The New Zealand Union of Students’ Associations (NZUSA) says that financial support is failing to meet the rising costs of being a student, amid tertiary enrolments reaching its lowest point in more than a decade.
Ministry of Education figures show that there were 353,000 enrolments in 2016, down from 423,000 in 2009. While part of this decline was down to demographic changes in the number of school leavers, this was not the only reason, argues National President Jonathan Gee.
One of the biggest drops has been in the over 40 age group, from 6.7% in 2008 to 3.6% in 2016.
‘By restricting student allowances for those over 40, the Government has sent a clear signal that to these prospective students that they don’t want to support their living costs while they seek to adapt to the ever-changing future of work.’

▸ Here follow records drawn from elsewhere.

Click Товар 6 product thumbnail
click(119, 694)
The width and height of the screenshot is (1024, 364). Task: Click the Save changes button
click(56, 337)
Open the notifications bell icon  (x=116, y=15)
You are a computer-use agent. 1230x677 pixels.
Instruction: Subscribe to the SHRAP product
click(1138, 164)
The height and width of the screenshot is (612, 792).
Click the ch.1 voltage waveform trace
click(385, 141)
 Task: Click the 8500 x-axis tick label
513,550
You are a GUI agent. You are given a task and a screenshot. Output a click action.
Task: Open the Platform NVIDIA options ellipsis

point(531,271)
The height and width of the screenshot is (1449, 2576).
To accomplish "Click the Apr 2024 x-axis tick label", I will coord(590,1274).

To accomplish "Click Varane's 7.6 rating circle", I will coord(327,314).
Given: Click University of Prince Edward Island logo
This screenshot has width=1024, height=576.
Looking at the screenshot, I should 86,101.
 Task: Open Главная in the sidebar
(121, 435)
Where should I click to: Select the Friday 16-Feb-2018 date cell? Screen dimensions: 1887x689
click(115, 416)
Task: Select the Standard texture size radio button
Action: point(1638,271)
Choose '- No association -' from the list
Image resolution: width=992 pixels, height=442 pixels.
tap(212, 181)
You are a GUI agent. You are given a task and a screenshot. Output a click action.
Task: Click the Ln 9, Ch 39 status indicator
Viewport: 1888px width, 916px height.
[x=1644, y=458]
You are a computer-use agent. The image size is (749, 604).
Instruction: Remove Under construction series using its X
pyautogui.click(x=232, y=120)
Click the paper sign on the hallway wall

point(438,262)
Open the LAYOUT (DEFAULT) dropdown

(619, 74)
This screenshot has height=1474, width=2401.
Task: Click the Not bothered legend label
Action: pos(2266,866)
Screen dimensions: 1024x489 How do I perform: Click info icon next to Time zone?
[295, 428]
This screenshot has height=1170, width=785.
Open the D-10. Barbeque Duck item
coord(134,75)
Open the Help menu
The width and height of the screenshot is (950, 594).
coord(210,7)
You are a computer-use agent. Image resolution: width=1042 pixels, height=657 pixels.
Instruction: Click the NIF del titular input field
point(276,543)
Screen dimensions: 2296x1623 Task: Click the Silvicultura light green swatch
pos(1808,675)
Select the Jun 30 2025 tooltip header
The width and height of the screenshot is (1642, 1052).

The decline in enrolments from those in the 20-24 age group also suggests that cost is a factor.
‘A number of students have opted to take ‘gap years’ halfway through their studies, as they choose to earn rather than learn to keep up with the rising cost of living. They’re also opting for gap years to reassess the suitability of their course, suggesting that we need better careers education to give students a clearer picture of their tertiary journey.’
While Gee acknowledges that most of the decline has occurred in low-level courses, he questions why these students have not opted to stay in tertiary education at higher levels.
‘Increasing tertiary education quality is important, but making it accessible to all is equally vital. There are tens of thousands of young people not in education, employment or training who we need to reach.’
New Zealand sits at around the OECD average (42%) when it comes 25-34 year olds holding a tertiary qualification (40%). Yet countries which we typically compare ourselves to have much higher proportions, such as Australia (49%), the United Kingdom (50%) and Canada (59%). Gee says this shows that we can do better when it comes to tertiary education participation.
‘People around the world have said that the best anti-poverty programme is education. Tertiary education results in more stable work, better health over time, reduced incarceration rates and higher employment. Greater tertiary education participation is ultimately good for New Zealand. We can do better.’